Consignes de tâche =>
Recopiez mot pour mot l'intégralité du passage fourni ci-dessous, qui porte sur la délimitation de l'objet du litige dans la procédure précontentieuse.

Passage fourni =>
►

19      Il importe de rappeler que l’objectif de la procédure précontentieuse est de donner à l’État membre concerné la possibilité de se conformer à ses obligations découlant du droit de l’Union ou de faire utilement valoir ses moyens de défense à l’encontre des griefs formulés par la Commission [arrêt du 6 octobre 2020, Commission/Hongrie (Enseignement supérieur), C‑66/18, EU:C:2020:792, point 45 et jurisprudence citée].

20      Il est de jurisprudence constante que la lettre de mise en demeure adressée par la Commission à l’État membre concerné, puis l’avis motivé émis par celle-ci, délimitent l’objet du litige, qui ne peut plus, dès lors, être étendu. Par conséquent, l’avis motivé et le recours doivent être fondés sur des griefs identiques (arrêt du 5 juin 2014, Commission/Bulgarie, C‑198/12, EU:C:2014:1316, point 15 et jurisprudence citée).

21      Toutefois, cette exigence ne saurait aller jusqu’à imposer, en toute hypothèse, une coïncidence parfaite entre l’énoncé des griefs dans la lettre de mise en demeure, le dispositif de l’avis motivé et les conclusions de la requête, dès lors que l’objet du litige, tel que défini dans l’avis motivé, n’a pas été étendu ou modifié [arrêt du 17 avril 2018, Commission/Pologne (Forêt de Białowieża), C‑441/17, EU:C:2018:255, point 66 et jurisprudence citée].

22      Or, il convient de constater que, en l’espèce, la Commission n’a pas modifié l’objet du litige entre les phases précontentieuse et contentieuse. En effet, dans sa requête, la Commission a formulé des griefs et des moyens identiques à ceux mentionnés dans l’avis motivé. Ainsi, la République d’Autriche était dûment informée de la nature de la violation du droit de l’Union invoquée par la Commission (voir, par analogie, arrêt du 7 juillet 2005, Commission/Autriche, C‑147/03, EU:C:2005:427, point 25).

◄

Extraits de données =>
►

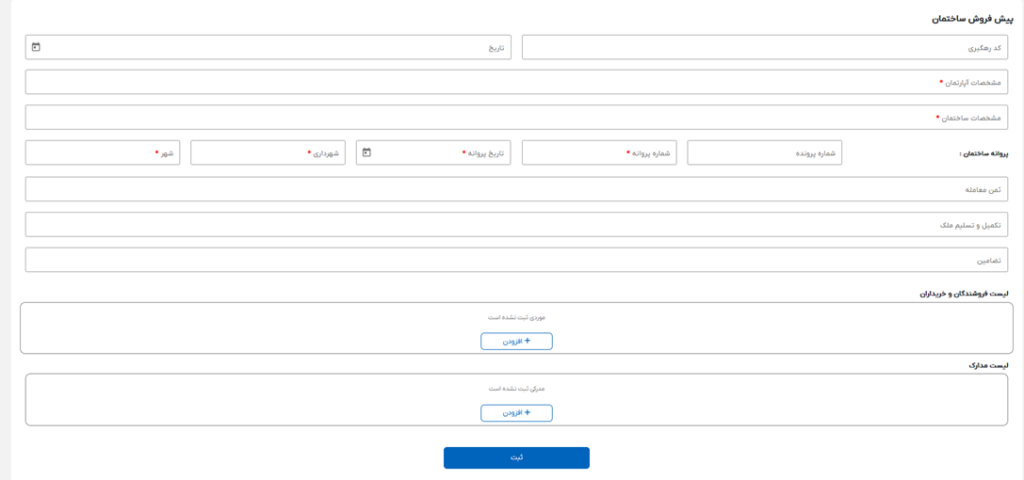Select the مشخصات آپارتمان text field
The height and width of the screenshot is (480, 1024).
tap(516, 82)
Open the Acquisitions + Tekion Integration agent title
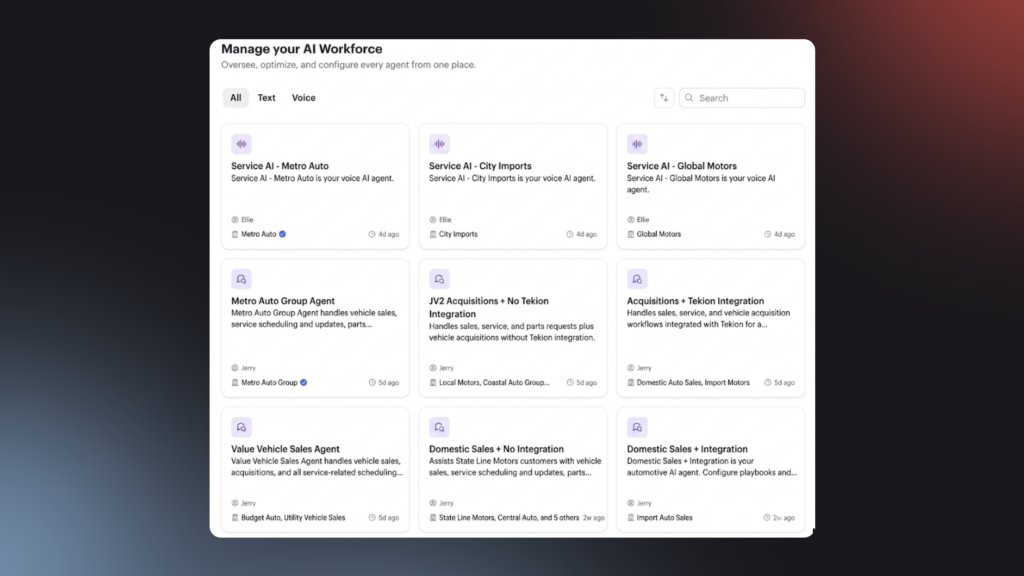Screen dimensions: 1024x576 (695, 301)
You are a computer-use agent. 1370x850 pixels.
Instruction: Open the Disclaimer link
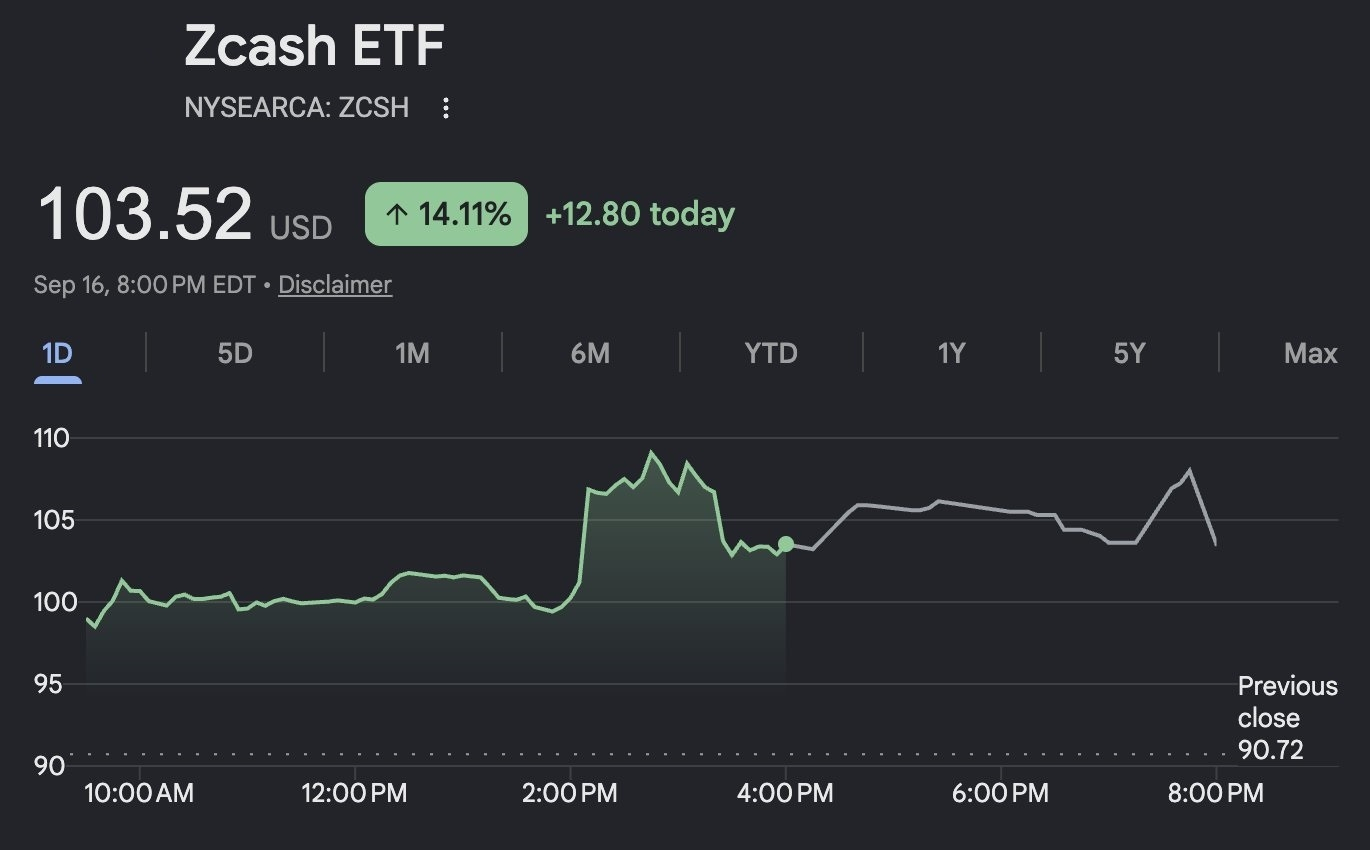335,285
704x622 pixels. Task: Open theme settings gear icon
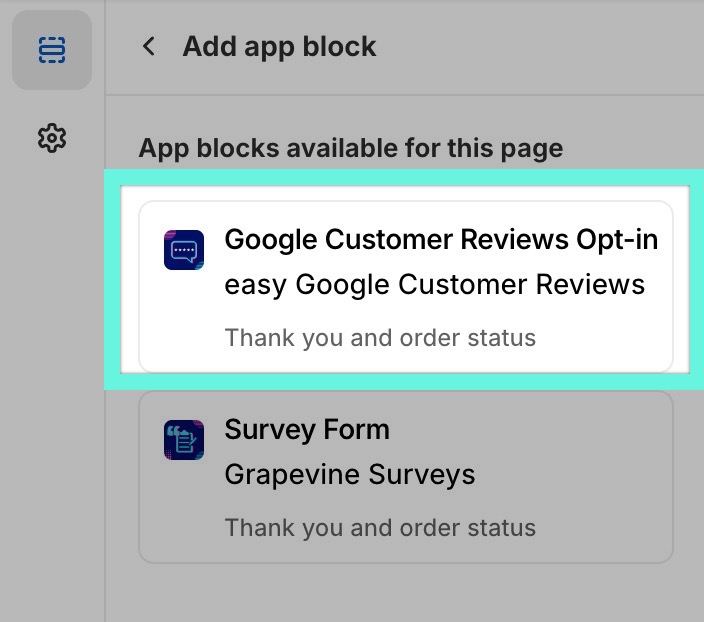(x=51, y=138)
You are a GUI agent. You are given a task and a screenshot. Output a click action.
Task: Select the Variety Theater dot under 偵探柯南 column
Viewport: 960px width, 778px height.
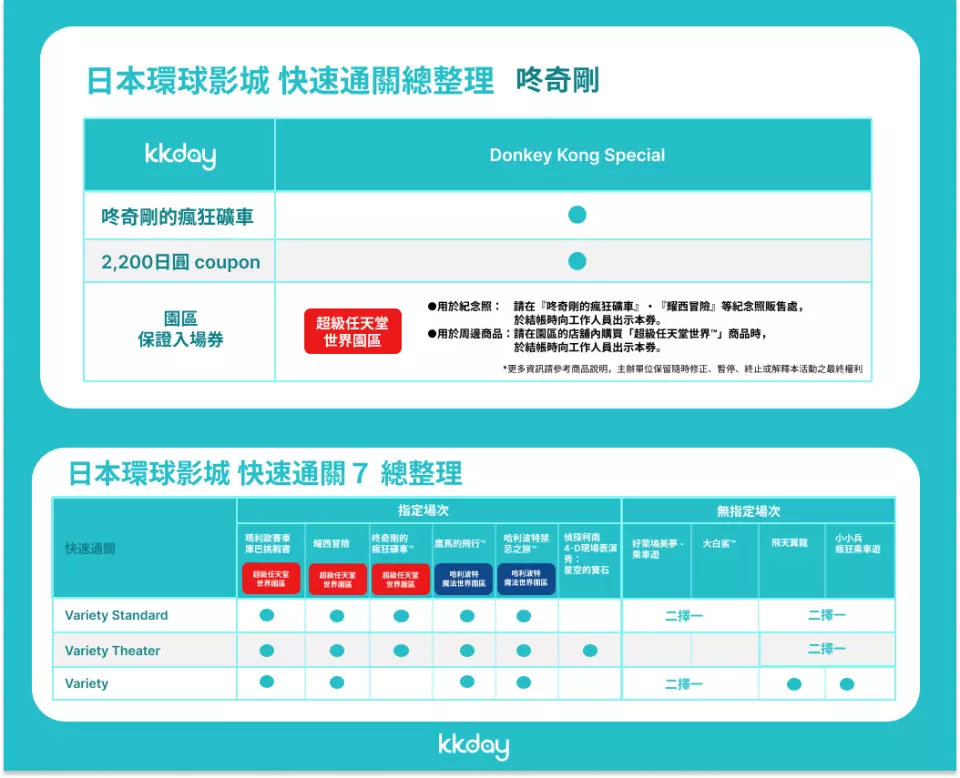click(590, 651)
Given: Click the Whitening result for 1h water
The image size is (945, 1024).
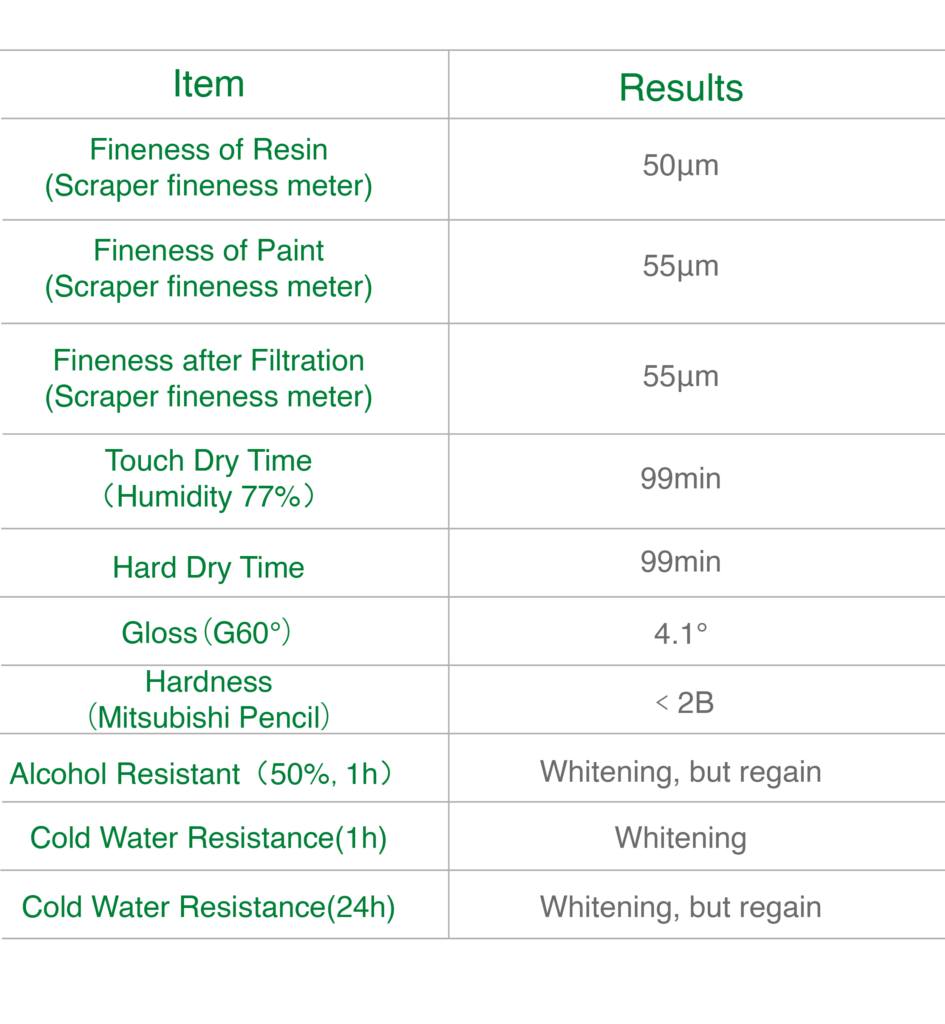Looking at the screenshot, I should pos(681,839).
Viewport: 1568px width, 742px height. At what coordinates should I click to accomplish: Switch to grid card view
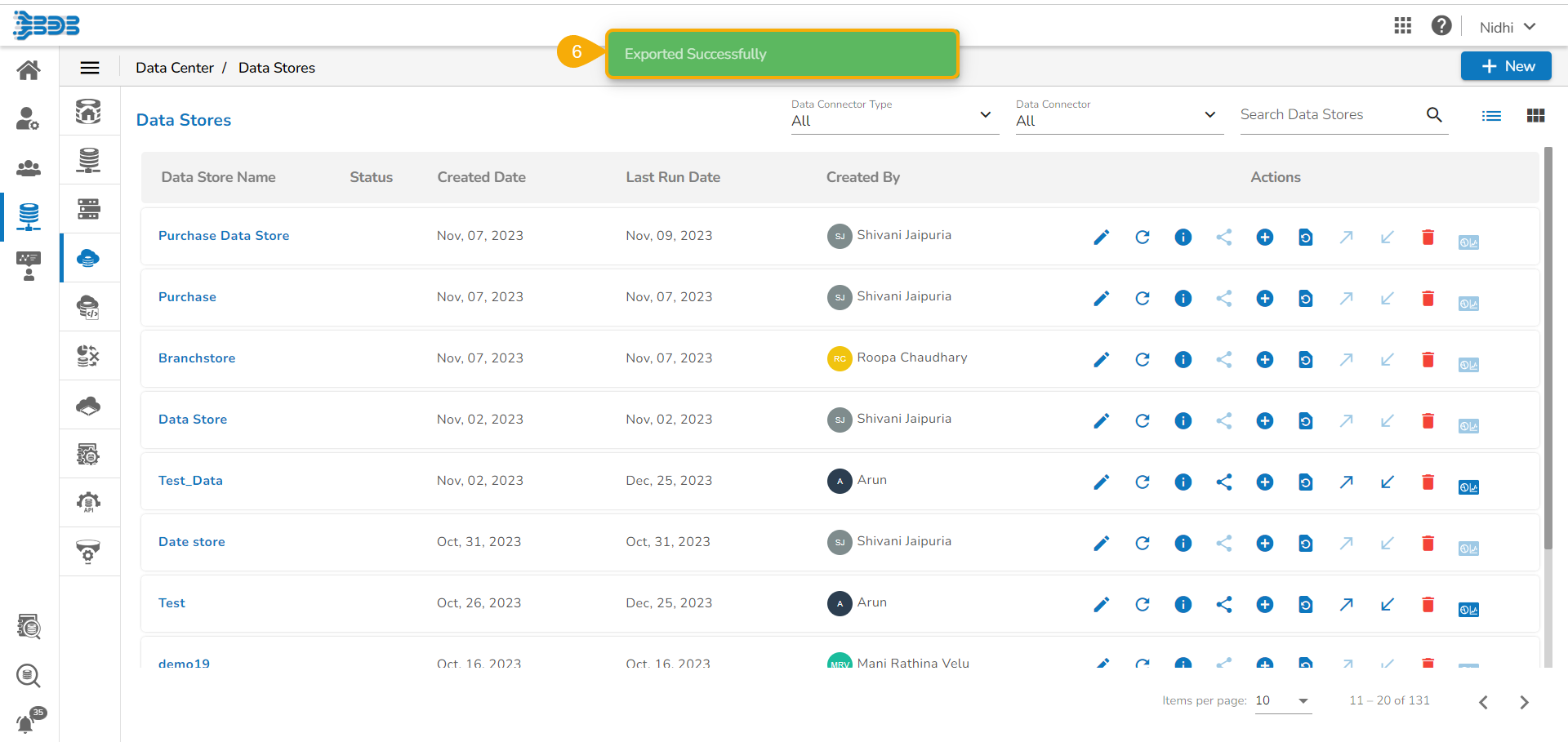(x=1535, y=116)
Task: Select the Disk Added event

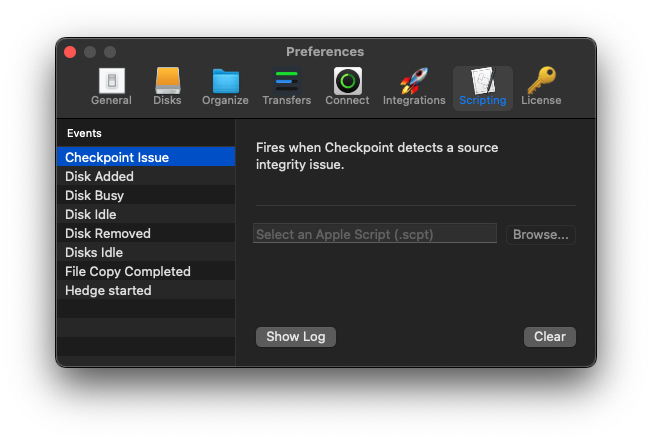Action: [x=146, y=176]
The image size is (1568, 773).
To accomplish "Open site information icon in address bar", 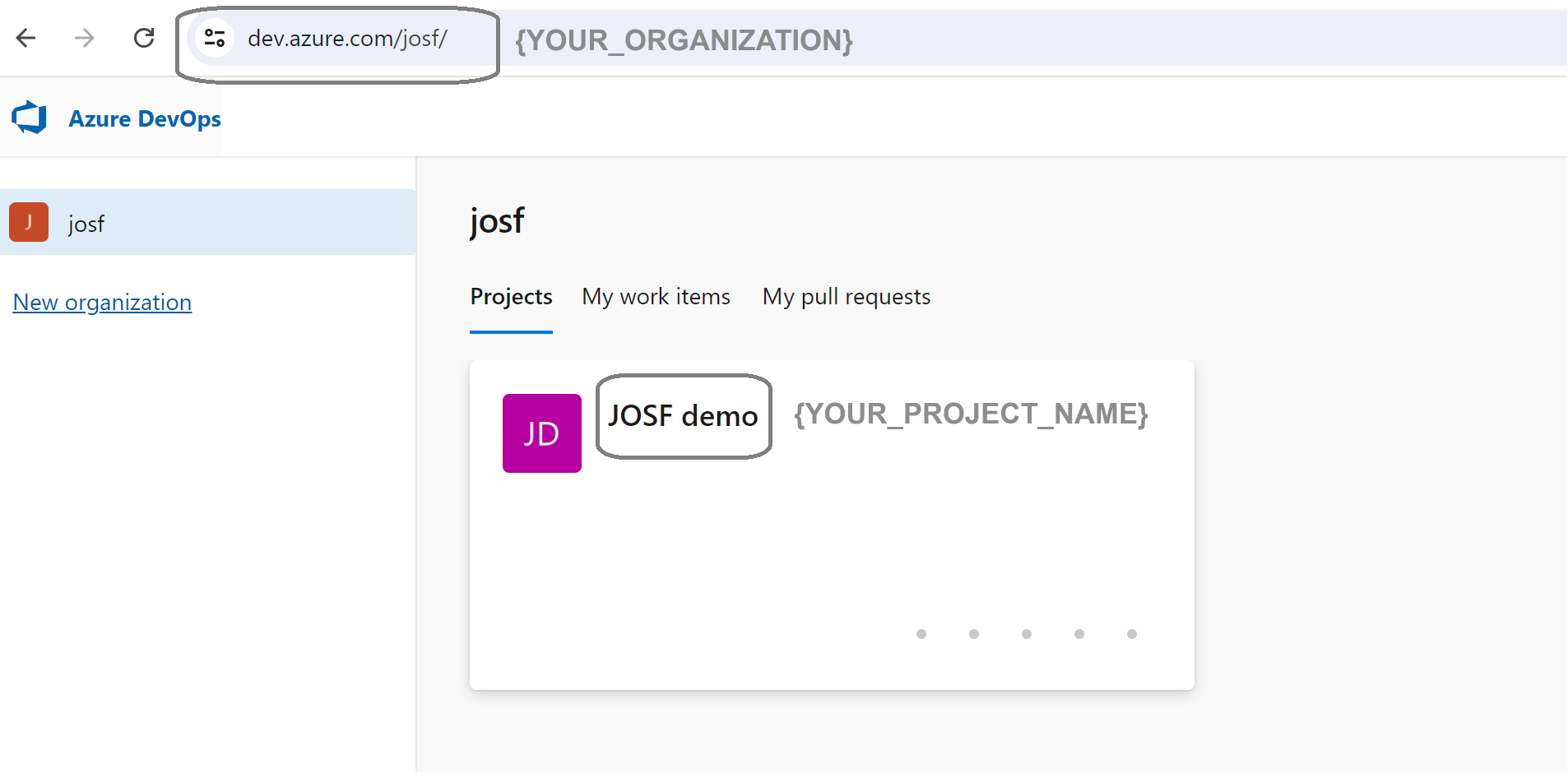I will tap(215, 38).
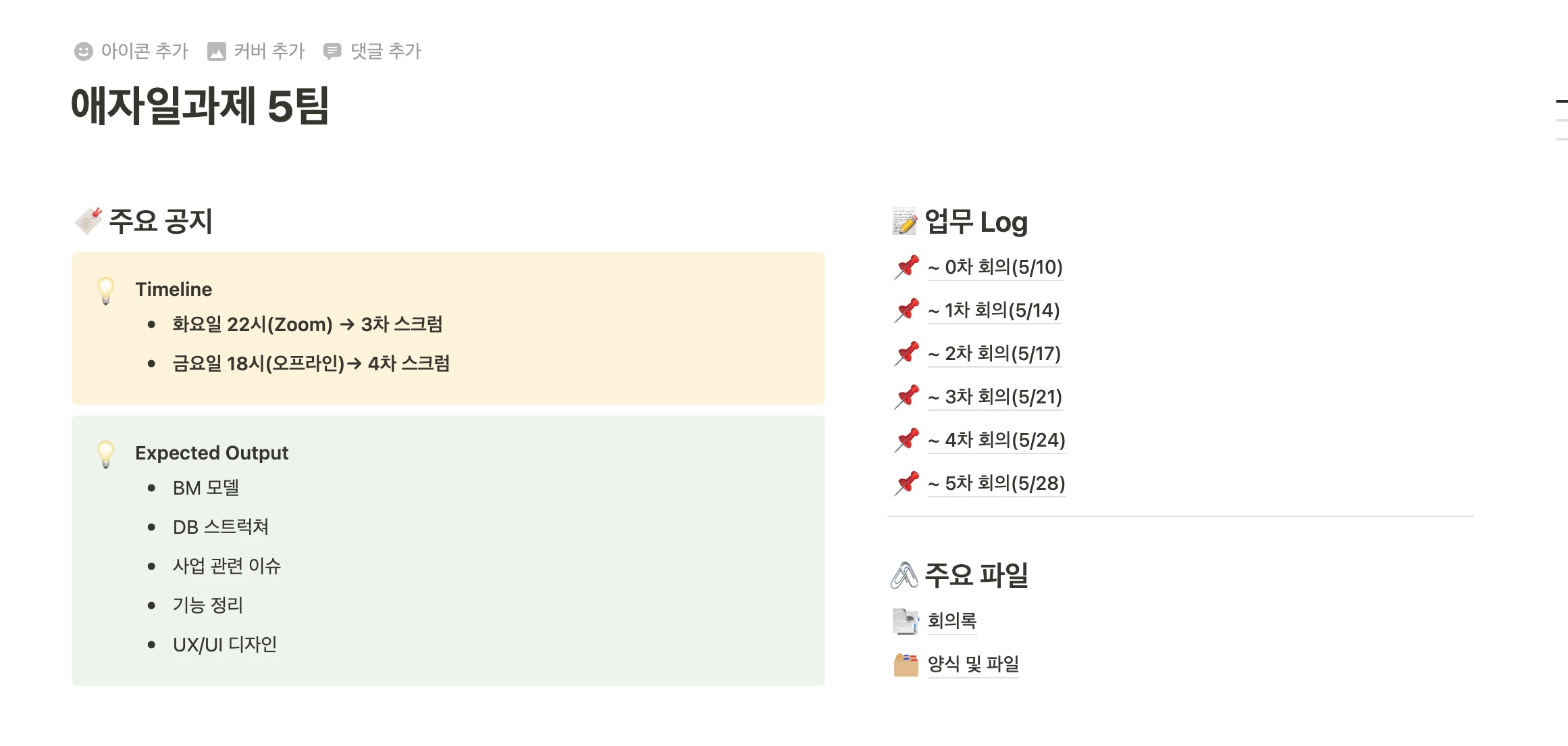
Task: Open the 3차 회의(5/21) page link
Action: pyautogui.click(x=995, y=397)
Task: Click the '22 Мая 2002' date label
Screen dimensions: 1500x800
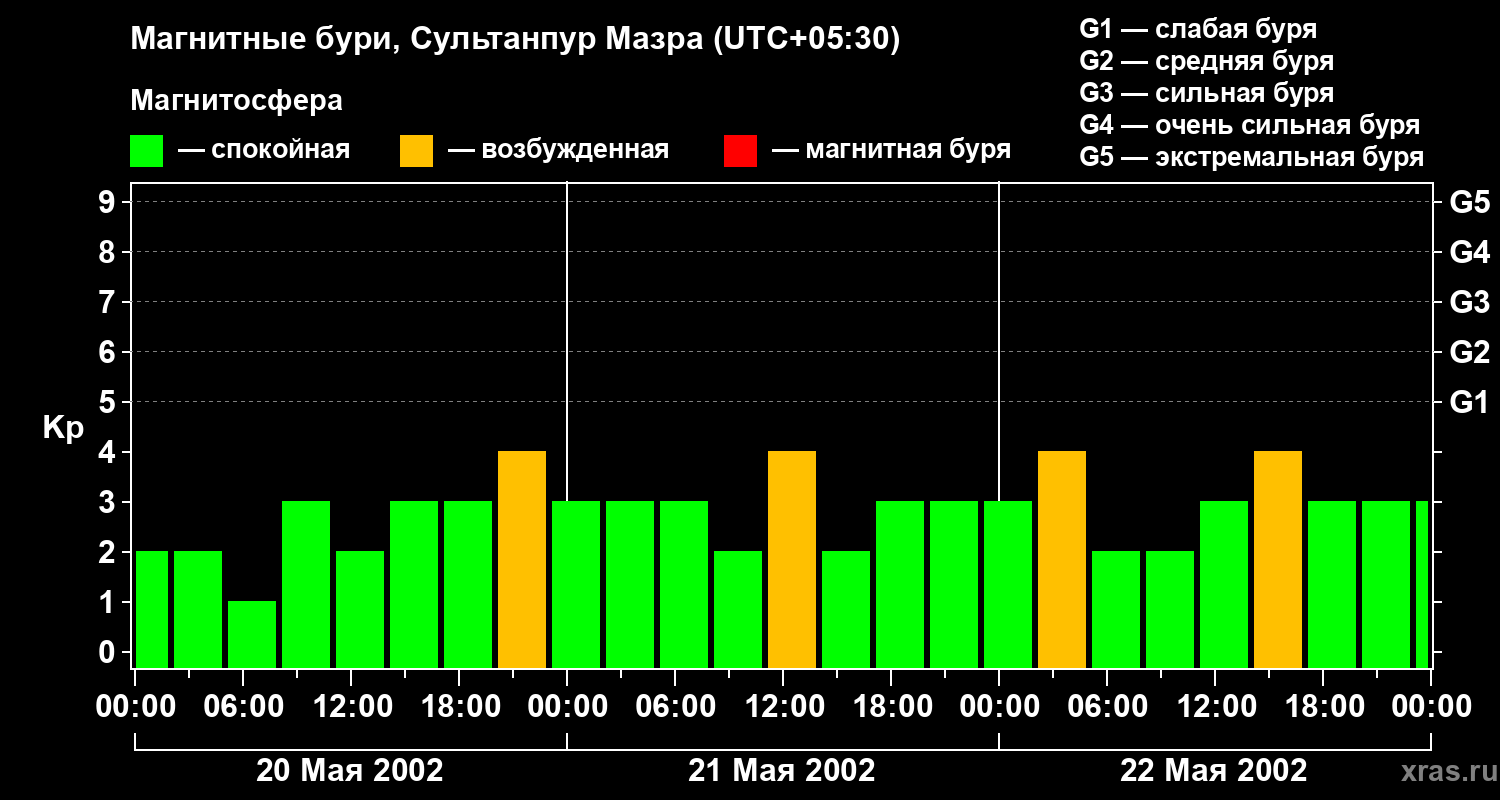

◄

Résultat attendu =>
19      Il importe de rappeler que l’objectif de la procédure précontentieuse est de donner à l’État membre concerné la possibilité de se conformer à ses obligations découlant du droit de l’Union ou de faire utilement valoir ses moyens de défense à l’encontre des griefs formulés par la Commission [arrêt du 6 octobre 2020, Commission/Hongrie (Enseignement supérieur), C‑66/18, EU:C:2020:792, point 45 et jurisprudence citée].

20      Il est de jurisprudence constante que la lettre de mise en demeure adressée par la Commission à l’État membre concerné, puis l’avis motivé émis par celle-ci, délimitent l’objet du litige, qui ne peut plus, dès lors, être étendu. Par conséquent, l’avis motivé et le recours doivent être fondés sur des griefs identiques (arrêt du 5 juin 2014, Commission/Bulgarie, C‑198/12, EU:C:2014:1316, point 15 et jurisprudence citée).

21      Toutefois, cette exigence ne saurait aller jusqu’à imposer, en toute hypothèse, une coïncidence parfaite entre l’énoncé des griefs dans la lettre de mise en demeure, le dispositif de l’avis motivé et les conclusions de la requête, dès lors que l’objet du litige, tel que défini dans l’avis motivé, n’a pas été étendu ou modifié [arrêt du 17 avril 2018, Commission/Pologne (Forêt de Białowieża), C‑441/17, EU:C:2018:255, point 66 et jurisprudence citée].

22      Or, il convient de constater que, en l’espèce, la Commission n’a pas modifié l’objet du litige entre les phases précontentieuse et contentieuse. En effet, dans sa requête, la Commission a formulé des griefs et des moyens identiques à ceux mentionnés dans l’avis motivé. Ainsi, la République d’Autriche était dûment informée de la nature de la violation du droit de l’Union invoquée par la Commission (voir, par analogie, arrêt du 7 juillet 2005, Commission/Autriche, C‑147/03, EU:C:2005:427, point 25).